• **Problem description**
Copy the records below word for word, starting at the line containing "Click the Heroku logo" and ending at the line containing "Action: [x=370, y=104]".

--- start of Dataset rows ---

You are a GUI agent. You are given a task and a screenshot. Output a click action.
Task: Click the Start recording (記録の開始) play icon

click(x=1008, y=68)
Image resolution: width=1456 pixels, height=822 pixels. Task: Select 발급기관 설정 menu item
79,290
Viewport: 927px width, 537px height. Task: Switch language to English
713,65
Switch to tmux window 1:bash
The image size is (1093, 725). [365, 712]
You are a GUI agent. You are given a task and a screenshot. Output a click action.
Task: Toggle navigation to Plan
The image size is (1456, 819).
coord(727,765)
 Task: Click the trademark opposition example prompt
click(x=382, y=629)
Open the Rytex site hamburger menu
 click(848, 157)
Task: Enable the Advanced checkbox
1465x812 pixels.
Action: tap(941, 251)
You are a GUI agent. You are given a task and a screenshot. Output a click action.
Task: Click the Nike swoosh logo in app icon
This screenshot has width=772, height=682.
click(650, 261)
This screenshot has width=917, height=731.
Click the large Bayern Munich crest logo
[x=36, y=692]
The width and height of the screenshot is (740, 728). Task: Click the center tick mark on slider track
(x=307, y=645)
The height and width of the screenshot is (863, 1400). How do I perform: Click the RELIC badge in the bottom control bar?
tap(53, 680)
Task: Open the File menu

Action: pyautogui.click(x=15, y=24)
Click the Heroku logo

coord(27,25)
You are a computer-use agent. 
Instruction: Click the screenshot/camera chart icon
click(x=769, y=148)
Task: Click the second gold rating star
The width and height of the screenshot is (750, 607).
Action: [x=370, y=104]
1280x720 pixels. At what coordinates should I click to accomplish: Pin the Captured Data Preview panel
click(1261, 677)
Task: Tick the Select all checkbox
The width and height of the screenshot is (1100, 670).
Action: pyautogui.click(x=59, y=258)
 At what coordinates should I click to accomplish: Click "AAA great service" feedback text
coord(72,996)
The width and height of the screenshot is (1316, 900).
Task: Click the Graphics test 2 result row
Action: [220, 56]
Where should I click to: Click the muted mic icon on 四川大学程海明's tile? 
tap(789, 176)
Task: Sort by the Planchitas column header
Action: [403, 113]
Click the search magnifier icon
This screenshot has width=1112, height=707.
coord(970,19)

--- end of Dataset rows ---

• **Exercise solution**
Click the Heroku logo

coord(27,25)
You are a computer-use agent. 
Instruction: Click the screenshot/camera chart icon
click(x=769, y=148)
Task: Click the second gold rating star
The width and height of the screenshot is (750, 607).
Action: [x=370, y=104]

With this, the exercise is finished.